▶ [WORK REQUEST] An exact copy of all the data below is required.

Items listed in a dataset
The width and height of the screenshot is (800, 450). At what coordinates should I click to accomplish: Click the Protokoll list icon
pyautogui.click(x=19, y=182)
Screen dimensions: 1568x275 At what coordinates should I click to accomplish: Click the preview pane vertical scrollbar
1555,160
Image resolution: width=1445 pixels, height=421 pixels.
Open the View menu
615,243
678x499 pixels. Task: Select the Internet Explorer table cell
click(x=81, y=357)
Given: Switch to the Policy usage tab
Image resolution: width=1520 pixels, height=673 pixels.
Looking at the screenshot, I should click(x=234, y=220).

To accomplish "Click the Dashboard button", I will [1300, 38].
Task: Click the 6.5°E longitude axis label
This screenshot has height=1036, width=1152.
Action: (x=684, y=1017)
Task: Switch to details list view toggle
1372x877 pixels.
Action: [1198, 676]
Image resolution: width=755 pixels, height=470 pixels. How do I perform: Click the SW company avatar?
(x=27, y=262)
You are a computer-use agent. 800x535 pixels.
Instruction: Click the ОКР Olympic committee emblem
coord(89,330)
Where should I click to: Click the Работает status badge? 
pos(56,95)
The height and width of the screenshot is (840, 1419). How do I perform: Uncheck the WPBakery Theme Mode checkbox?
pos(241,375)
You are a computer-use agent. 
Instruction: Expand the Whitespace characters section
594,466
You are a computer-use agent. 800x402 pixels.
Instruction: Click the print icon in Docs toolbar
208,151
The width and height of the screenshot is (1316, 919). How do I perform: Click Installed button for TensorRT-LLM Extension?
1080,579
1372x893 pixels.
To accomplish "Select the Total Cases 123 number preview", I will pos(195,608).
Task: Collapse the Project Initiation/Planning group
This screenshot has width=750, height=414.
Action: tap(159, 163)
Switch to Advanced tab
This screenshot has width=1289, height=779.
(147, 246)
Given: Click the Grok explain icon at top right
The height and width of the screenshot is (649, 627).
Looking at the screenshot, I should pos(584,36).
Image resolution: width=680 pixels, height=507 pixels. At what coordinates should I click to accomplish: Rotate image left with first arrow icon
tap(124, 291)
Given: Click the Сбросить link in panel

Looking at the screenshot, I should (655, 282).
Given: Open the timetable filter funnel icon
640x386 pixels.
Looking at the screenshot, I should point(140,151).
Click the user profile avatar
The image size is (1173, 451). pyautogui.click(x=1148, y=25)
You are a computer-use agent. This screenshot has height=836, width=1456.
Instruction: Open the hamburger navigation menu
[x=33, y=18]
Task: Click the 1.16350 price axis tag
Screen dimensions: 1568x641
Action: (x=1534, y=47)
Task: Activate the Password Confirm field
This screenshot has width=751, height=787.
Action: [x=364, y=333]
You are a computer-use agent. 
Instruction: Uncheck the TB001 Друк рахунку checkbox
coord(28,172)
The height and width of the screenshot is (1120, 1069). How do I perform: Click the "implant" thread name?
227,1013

▶ [ANSWER SPACE]
The width and height of the screenshot is (800, 450). At what coordinates should I click to accomplish: Click the Protokoll list icon
pyautogui.click(x=19, y=182)
Screen dimensions: 1568x275 At what coordinates should I click to accomplish: Click the preview pane vertical scrollbar
1555,160
Image resolution: width=1445 pixels, height=421 pixels.
Open the View menu
615,243
678x499 pixels. Task: Select the Internet Explorer table cell
click(x=81, y=357)
Given: Switch to the Policy usage tab
Image resolution: width=1520 pixels, height=673 pixels.
Looking at the screenshot, I should click(x=234, y=220).

To accomplish "Click the Dashboard button", I will [1300, 38].
Task: Click the 6.5°E longitude axis label
This screenshot has height=1036, width=1152.
Action: (x=684, y=1017)
Task: Switch to details list view toggle
1372x877 pixels.
Action: [1198, 676]
Image resolution: width=755 pixels, height=470 pixels. How do I perform: Click the SW company avatar?
(x=27, y=262)
You are a computer-use agent. 800x535 pixels.
Instruction: Click the ОКР Olympic committee emblem
coord(89,330)
Where should I click to: Click the Работает status badge? 
pos(56,95)
The height and width of the screenshot is (840, 1419). How do I perform: Uncheck the WPBakery Theme Mode checkbox?
pos(241,375)
You are a computer-use agent. 
Instruction: Expand the Whitespace characters section
594,466
You are a computer-use agent. 800x402 pixels.
Instruction: Click the print icon in Docs toolbar
208,151
The width and height of the screenshot is (1316, 919). How do I perform: Click Installed button for TensorRT-LLM Extension?
1080,579
1372x893 pixels.
To accomplish "Select the Total Cases 123 number preview", I will pos(195,608).
Task: Collapse the Project Initiation/Planning group
This screenshot has width=750, height=414.
Action: tap(159, 163)
Switch to Advanced tab
This screenshot has width=1289, height=779.
(147, 246)
Given: Click the Grok explain icon at top right
The height and width of the screenshot is (649, 627).
Looking at the screenshot, I should pos(584,36).
Image resolution: width=680 pixels, height=507 pixels. At what coordinates should I click to accomplish: Rotate image left with first arrow icon
tap(124, 291)
Given: Click the Сбросить link in panel

Looking at the screenshot, I should (655, 282).
Given: Open the timetable filter funnel icon
640x386 pixels.
Looking at the screenshot, I should point(140,151).
Click the user profile avatar
The image size is (1173, 451). pyautogui.click(x=1148, y=25)
You are a computer-use agent. This screenshot has height=836, width=1456.
Instruction: Open the hamburger navigation menu
[x=33, y=18]
Task: Click the 1.16350 price axis tag
Screen dimensions: 1568x641
Action: (x=1534, y=47)
Task: Activate the Password Confirm field
This screenshot has width=751, height=787.
Action: [x=364, y=333]
You are a computer-use agent. 
Instruction: Uncheck the TB001 Друк рахунку checkbox
coord(28,172)
The height and width of the screenshot is (1120, 1069). How do I perform: Click the "implant" thread name?
227,1013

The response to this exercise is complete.